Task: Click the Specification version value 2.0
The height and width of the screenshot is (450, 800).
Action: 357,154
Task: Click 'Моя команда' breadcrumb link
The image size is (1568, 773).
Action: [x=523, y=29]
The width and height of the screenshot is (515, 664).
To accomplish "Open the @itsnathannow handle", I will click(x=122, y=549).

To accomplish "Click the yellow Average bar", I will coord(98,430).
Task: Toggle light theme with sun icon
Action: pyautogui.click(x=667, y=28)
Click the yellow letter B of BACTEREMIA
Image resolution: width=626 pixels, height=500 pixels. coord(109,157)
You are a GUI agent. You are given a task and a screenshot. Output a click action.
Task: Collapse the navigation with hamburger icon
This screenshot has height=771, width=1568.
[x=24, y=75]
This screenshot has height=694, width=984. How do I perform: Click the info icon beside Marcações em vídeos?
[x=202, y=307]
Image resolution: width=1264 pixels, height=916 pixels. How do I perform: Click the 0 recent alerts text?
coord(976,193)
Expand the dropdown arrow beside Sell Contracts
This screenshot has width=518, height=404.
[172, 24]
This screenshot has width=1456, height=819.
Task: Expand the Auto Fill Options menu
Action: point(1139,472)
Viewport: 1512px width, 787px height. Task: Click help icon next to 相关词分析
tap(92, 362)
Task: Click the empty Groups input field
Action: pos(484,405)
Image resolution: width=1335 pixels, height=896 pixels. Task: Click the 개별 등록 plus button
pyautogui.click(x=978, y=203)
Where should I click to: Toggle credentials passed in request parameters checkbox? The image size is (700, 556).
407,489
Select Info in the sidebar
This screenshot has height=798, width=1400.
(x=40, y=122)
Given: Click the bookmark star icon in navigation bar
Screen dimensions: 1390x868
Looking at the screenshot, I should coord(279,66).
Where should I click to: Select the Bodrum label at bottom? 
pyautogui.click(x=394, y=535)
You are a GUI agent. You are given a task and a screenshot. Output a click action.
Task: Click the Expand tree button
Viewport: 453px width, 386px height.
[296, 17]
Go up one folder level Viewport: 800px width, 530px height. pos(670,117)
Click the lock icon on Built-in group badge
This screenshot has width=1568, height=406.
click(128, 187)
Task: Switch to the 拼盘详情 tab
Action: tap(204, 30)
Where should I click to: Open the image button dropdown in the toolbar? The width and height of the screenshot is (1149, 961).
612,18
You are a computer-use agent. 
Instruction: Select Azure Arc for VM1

○ ○ ○ ○ ○

* [The problem]: Everything from the line with "This screenshot has width=1568, height=406." to the last line of the data is what to return, word for word; leave out the rest.

* [Response area]:
This screenshot has width=1568, height=406.
click(128, 187)
Task: Switch to the 拼盘详情 tab
Action: tap(204, 30)
Where should I click to: Open the image button dropdown in the toolbar? The width and height of the screenshot is (1149, 961).
612,18
You are a computer-use agent. 
Instruction: Select Azure Arc for VM1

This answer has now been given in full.